**DIRECTIONS FOR THIS TASK**.
Continue the blog entry below about winter's return to the farm, starting after its final sentence.

**GIVEN TEXT**.

Your blogger has been gone for a while, but surprise... the three week respite from snow is gone and .... it's BACK! Punxatawney Phil predicted six more weeks of winter, and Mother Nature listened. Today we awoke to ice on the windows and miserable outdoor animals, covered in snow and ice, and back to shivering in the cold. Neither horse has used it's barn today, preferring instead to (Beau) stand on the porch and (Lilly) stand out in the cold near the stall at the chicken house.
All chickens are locked up after a week of playing in the pasture and a Saturday of running back and forth between pasture and henyard. The ducks and geese gloried in the thawed pond and deep puddles in the pasture, where they could clean themselves thouroughly. I took advantage of warmer temps Thursday evening and dumped one of the winter troughs and cleaned the goo out of it, and gave the llamas and birds clean, clean water to drink after two months of green water. Now we are all back to carrying buckets, marauding starlings (eating and drinking everything they can get to) and general misery. Ugh.
Yesterday afternoon was spent at the Home Show and Flower Lawn and Garden show which was curiously bereft of most things flower, lawn or garden. Disappointing, it was a chance to connect with some old friends and former co-workers, so was a success in that respect. That is one show that has changed so much it will be crossed off the list for further visits. We came home to snowflakes, but firm opinons (from me) that we were "not going to get it this time". How wrong was I!

**ENTRIES SHOWN**.

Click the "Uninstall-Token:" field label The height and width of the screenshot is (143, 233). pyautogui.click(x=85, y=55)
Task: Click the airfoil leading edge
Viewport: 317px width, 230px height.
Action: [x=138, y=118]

* * *

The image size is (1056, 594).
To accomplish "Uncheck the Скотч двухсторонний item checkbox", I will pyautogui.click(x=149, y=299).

**ANSWER SECTION**.
Our three baby chicks born on Super Bowl Sunday are thriving with their two mamas in the nursing cage, and Ratchet the Rooster has begun living in the rabbit hutch. As he is a true son of Curley, the deceased frizzle bantam, I want to preserve his frizzle genes to pass down. There are two little roosters in the little henhouse beating up on him, so they will not be with us long, I am afraid. Rambo, son of the mighty Rambo, has also taken a drubbing from Studly, so to be imprisoned with him for a long Sunday will be hard... he has no where to run but up onto a roost. It's too cold and still spitting sleet to let them out, though, and why make it easier for the starlings to get in???" As it is, when I go out shortly to check feed and water, scores of them will fly out the openings in the eaves. Next year those will be closed off... I am tired of feeding wild birds, and taking a chance with their diseases.
I wish I could remember how beautifu the snow truly is... but we are all, animal and human, tired of it.